If you wish to use pre-built docker images, you may use the images published in kubespark. The images are as follows:

ComponentImage
Spark Driver Image kubespark/spark-driver:v2.1.0-kubernetes-0.1.0-alpha.2
Spark Executor Image kubespark/spark-executor:v2.1.0-kubernetes-0.1.0-alpha.2
Spark Initialization Image kubespark/spark-init:v2.1.0-kubernetes-0.1.0-alpha.2

You may also build these docker images from sources, or customize them as required. Spark distributions include the Docker files for the driver, executor, and init-container at dockerfiles/driver/Dockerfile, dockerfiles/executor/Dockerfile, and dockerfiles/init-container/Dockerfile respectively. Use these Docker files to build the Docker images, and then tag them with the registry that the images should be sent to. Finally, push the images to the registry.

For example, if the registry host is registry-host and the registry is listening on port 5000:

cd $SPARK_HOME
docker build -t registry-host:5000/spark-driver:latest -f dockerfiles/driver/Dockerfile .
docker build -t registry-host:5000/spark-executor:latest -f dockerfiles/executor/Dockerfile .
docker build -t registry-host:5000/spark-init:latest -f dockerfiles/init-container/Dockerfile .
docker push registry-host:5000/spark-driver:latest
docker push registry-host:5000/spark-executor:latest
docker push registry-host:5000/spark-init:latest

Submitting Applications to Kubernetes

Kubernetes applications can be executed via spark-submit. For example, to compute the value of pi, assuming the images are set up as described above:

bin/spark-submit \
  --deploy-mode cluster \
  --class org.apache.spark.examples.SparkPi \
  --master k8s://https://<k8s-apiserver-host>:<k8s-apiserver-port> \
  --kubernetes-namespace default \
  --conf spark.executor.instances=5 \
  --conf spark.app.name=spark-pi \
  --conf spark.kubernetes.driver.docker.image=kubespark/spark-driver:v2.1.0-kubernetes-0.1.0-alpha.2 \
  --conf spark.kubernetes.executor.docker.image=kubespark/spark-executor:v2.1.0-kubernetes-0.1.0-alpha.2 \
  --conf spark.kubernetes.initcontainer.docker.image=kubespark/spark-init:v2.1.0-kubernetes-0.1.0-alpha.2 \
  local:///opt/spark/examples/jars/spark_examples_2.11-2.2.0.jar

The Spark master, specified either via passing the --master command line argument to spark-submit or by setting spark.master in the application's configuration, must be a URL with the format k8s://<api_server_url>. Prefixing the master string with k8s:// will cause the Spark application to launch on the Kubernetes cluster, with the API server being contacted at api_server_url.
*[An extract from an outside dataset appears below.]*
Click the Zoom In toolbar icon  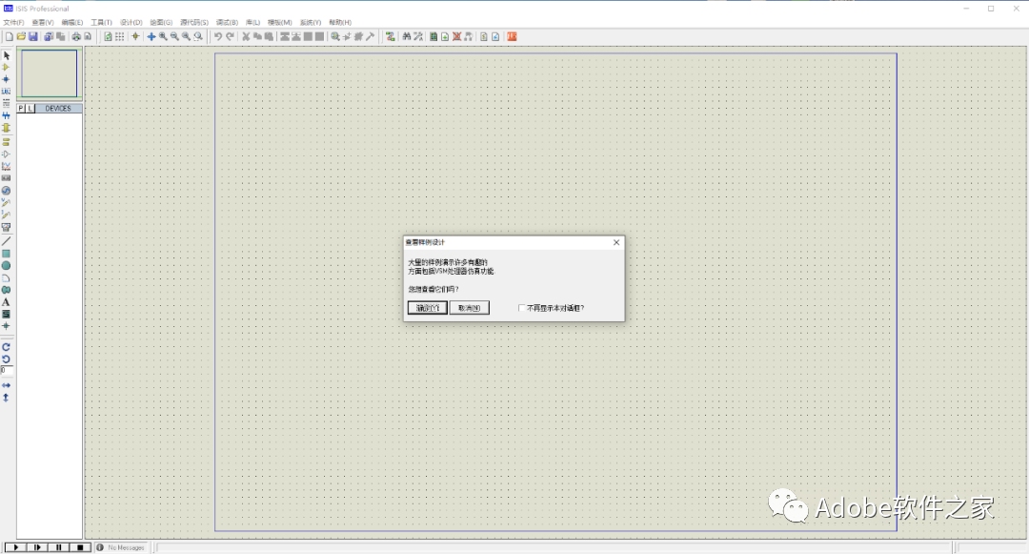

If no HTTP protocol is specified in the URL, it defaults to https. For example, setting the master to k8s://example.com:443 is equivalent to setting it to k8s://https://example.com:443, but to connect without TLS on a different port, the master would be set to k8s://http://example.com:8443.

If you have a Kubernetes cluster setup, one way to discover the apiserver URL is by executing kubectl cluster-info.

> kubectl cluster-info
Kubernetes master is running at http://127.0.0.1:8080

In the above example, the specific Kubernetes cluster can be used with spark submit by specifying --master k8s://http://127.0.0.1:8080 as an argument to spark-submit.
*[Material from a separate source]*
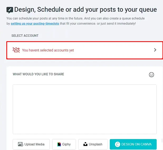
Task: Expand account selector with right chevron
Action: tap(155, 50)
Note that applications can currently only be executed in cluster mode, where the driver and its executors are running on the cluster.
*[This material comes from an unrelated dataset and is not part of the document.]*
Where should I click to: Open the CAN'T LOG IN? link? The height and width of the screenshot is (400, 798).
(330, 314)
Finally, notice that in the above example we specify a jar with a specific URI with a scheme of local://. This URI is the location of the example jar that is already in the Docker image. Using dependencies that are on your machine's local disk is discussed below.

Dependency Management

Application dependencies that are being submitted from your machine need to be sent to a resource staging server that the driver and executor can then communicate with to retrieve those dependencies. A YAML file denoting a minimal set of Kubernetes resources that runs this service is located in the file conf/kubernetes-resource-staging-server.yaml. This YAML file configures a Deployment with one pod running the resource staging server configured with a ConfigMap, and exposes the server through a Service with a fixed NodePort. Deploying a resource staging server with the included YAML file requires you to have permissions to create Deployments, Services, and ConfigMaps.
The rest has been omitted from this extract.